Siapa mengingkari (kewajiban haji) maka sesungguhnya Allah Mahakaya (tidak
memerlukan sesuatu) dari semesta alam.” (Q.S. Ali Imran [3]: 97)
2. Puasa
Dari Hunaidah bin Khalid, dari istrinya, dari beberapa istri Nabi:
كَانَ رَسُولُ
اللَّهِ صَلَّى اللهُ عَلَيْهِ وَسَلَّمَ يَصُومُ تِسْعَ ذِي الْحِجَّةِ
“Rasulullah
shallallahu ‘alaihi wa sallam biasa berpuasa pada sembilan hari (awal)
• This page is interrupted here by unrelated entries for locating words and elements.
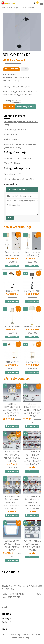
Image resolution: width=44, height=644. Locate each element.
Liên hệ (4, 629)
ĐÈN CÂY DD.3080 (12, 326)
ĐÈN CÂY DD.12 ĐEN (32, 291)
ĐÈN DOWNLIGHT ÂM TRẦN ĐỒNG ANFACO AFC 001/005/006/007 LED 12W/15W (32, 458)
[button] (39, 15)
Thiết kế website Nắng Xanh (22, 638)
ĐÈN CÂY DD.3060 (32, 326)
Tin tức (4, 626)
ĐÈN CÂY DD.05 (12, 362)
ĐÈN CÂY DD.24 (12, 291)
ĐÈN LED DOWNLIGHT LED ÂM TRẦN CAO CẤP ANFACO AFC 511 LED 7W (12, 410)
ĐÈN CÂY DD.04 (32, 362)
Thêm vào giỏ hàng (12, 266)
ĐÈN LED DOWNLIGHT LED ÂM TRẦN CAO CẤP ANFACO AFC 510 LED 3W (32, 410)
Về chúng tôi (6, 618)
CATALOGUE (6, 622)
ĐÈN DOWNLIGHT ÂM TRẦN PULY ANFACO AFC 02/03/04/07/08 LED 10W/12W (32, 502)
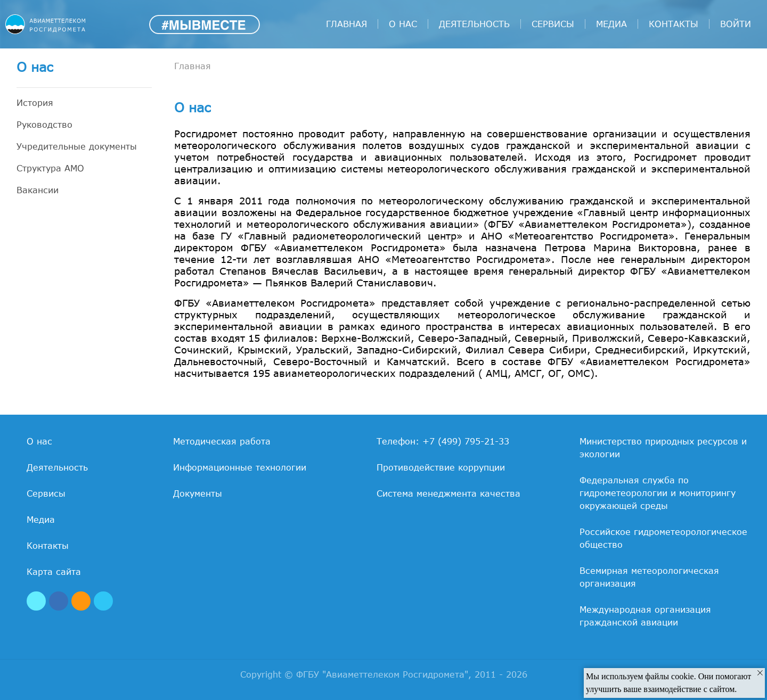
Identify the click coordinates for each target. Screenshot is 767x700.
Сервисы (553, 24)
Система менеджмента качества (448, 493)
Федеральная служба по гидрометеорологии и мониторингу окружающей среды (657, 493)
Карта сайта (54, 572)
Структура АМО (50, 168)
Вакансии (37, 190)
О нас (403, 24)
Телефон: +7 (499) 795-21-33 (443, 441)
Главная (346, 24)
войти (736, 24)
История (35, 103)
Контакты (673, 24)
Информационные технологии (240, 467)
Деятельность (474, 24)
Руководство (44, 125)
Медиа (611, 24)
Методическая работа (222, 441)
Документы (198, 493)
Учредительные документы (77, 146)
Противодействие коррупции (440, 467)
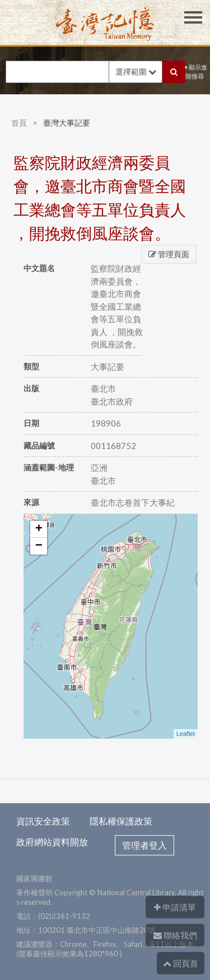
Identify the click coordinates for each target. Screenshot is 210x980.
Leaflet (185, 734)
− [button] (39, 546)
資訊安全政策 (43, 821)
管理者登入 (144, 845)
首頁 (19, 122)
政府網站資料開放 (52, 841)
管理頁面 (169, 254)
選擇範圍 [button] (136, 71)
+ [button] (39, 529)
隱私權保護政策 (121, 821)
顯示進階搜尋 (196, 72)
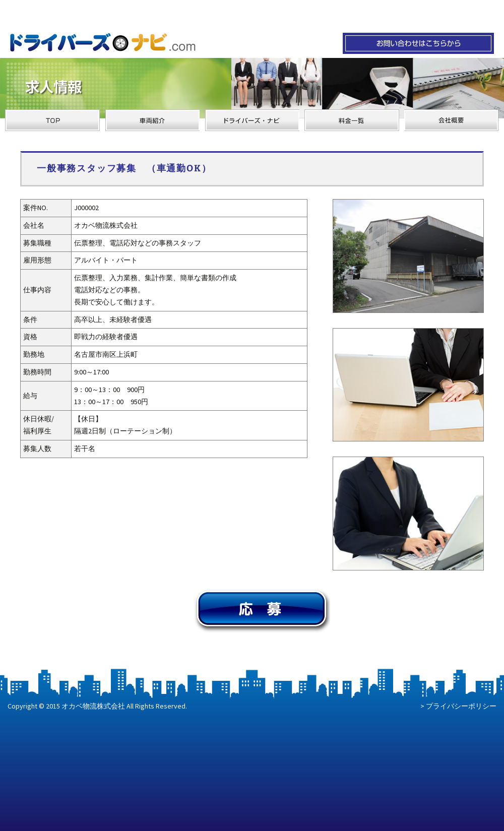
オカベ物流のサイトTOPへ (52, 120)
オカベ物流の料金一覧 (352, 120)
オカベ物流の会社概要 (452, 120)
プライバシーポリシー (461, 706)
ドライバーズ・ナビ (252, 120)
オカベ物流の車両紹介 (152, 120)
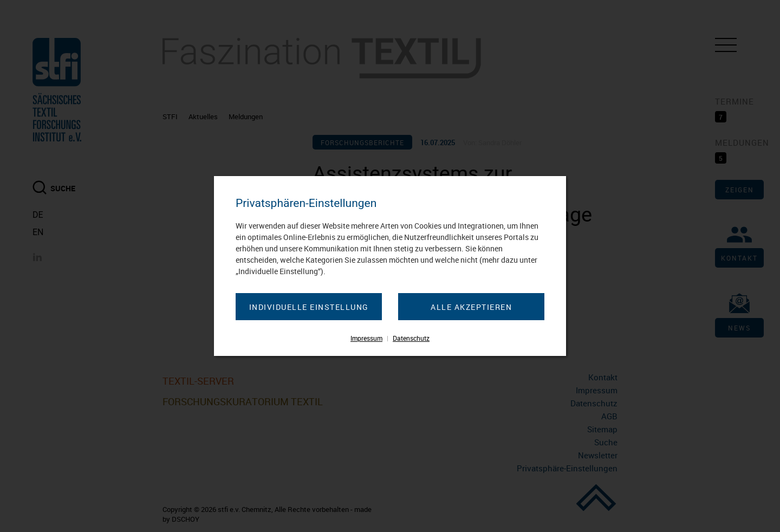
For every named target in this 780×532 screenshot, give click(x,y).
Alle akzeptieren (471, 307)
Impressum (366, 338)
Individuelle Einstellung (309, 307)
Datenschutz (411, 338)
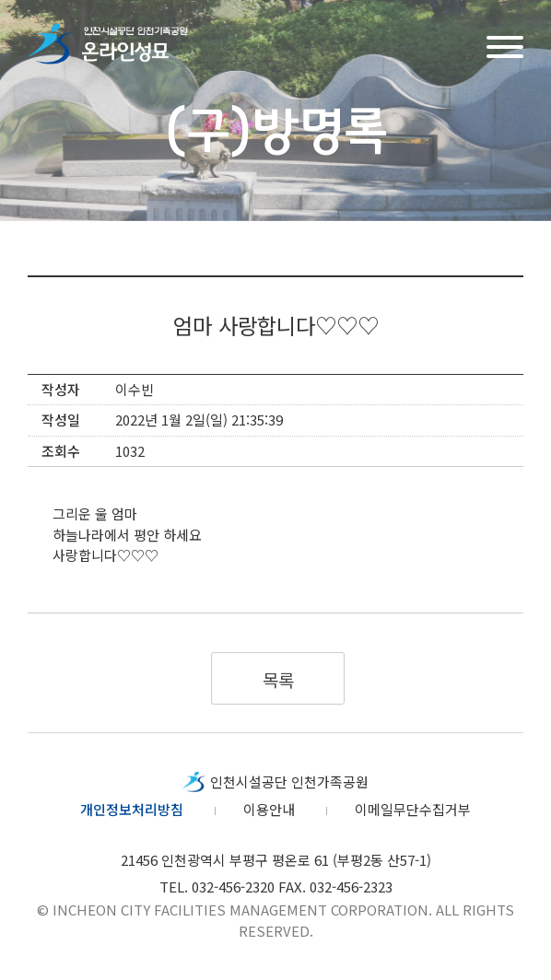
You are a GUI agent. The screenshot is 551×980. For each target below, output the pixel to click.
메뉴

bulan Dzulhijah…” (HR. Abu Dawud)
Jika
tidak memungkinkan berpuasa sembilan hari penuh, cukup dengan memperbanyak berpuasa
pada hari-hari tersebut (berdasarkan keumuman hadits Ibnu Abbas di atas dan hadits-hadits
lain).
Jika
tidak pula memungkinkan, bisa dengan berpuasa hari Tarwiyah dan hari Arafah. Jika
tidak memungkinkan, minimal berpuasa pada hari Arafah.
صِيَامُ
يَوْمِ عَرَفَةَ أَحْتَسِبُ عَلَى اللَّهِ أَنْ يُكَفِّرَ السَّنَةَ الَّتِى قَبْلَهُ
وَالسَّنَةَ الَّتِى بَعْدَهُ
“Puasa
Arafah, saya berharap kepada Allah agar menjadikan puasa ini sebagai penghapus dosa setahun yang lalu dan setahun akan datang.” (HR.
Muslim)
3. Takbir
hari raya
a.
Takbir muthlaq/mursal: dilafalkan kapan
saja dan di mana saja. Pendapat pertama, dimulai dari 1 Dzulhijjah sampai imam berdiri memulai
shalat Idul Adha. Pendapat kedua, dimulai dari tenggelamnya matahari sampai imam
memulai shalat Idul adha.
b.
Takbir muqayyad: dilafalkan
setiap usai shalat, dimulai dari Subuh hari Arafah sampai Ashar tanggal 13
Dzulhijjah.
4. Shalat Idul Adha
كَانَ
رَسُوْلُ اللهُ وَأَبُوْ بَكْرٍ وَ عُمَرُ رَضِيَ اللهُ عَنْهُماَ يُصَلُّوْنَ الْعِيْدَيْنِ
قَبْلَ الْخُطْبَةِ
“Rasulullah,
Abu Bakar, dan Umar melaksanakan shalat dua hari raya sebelum khotbah.”(H.R.
Muttafaq ‘Alaih)
5. Qurban
Waktu penyembelihan hewan qurban sangat luas, yakni mulai selepas shalat ‘Id
pada hari Nahr (10 Dzulhijah) samnpai tanggal 13 Dzulhijjah (hari Tasyriq).
[]
[1]
Lihat Tafsir al-Baghawy, Tafsir Ibnu Katsir, dll.
[2]
Lihat Tafsir ath-Thabari, Tafsir al-Jalalain, dll.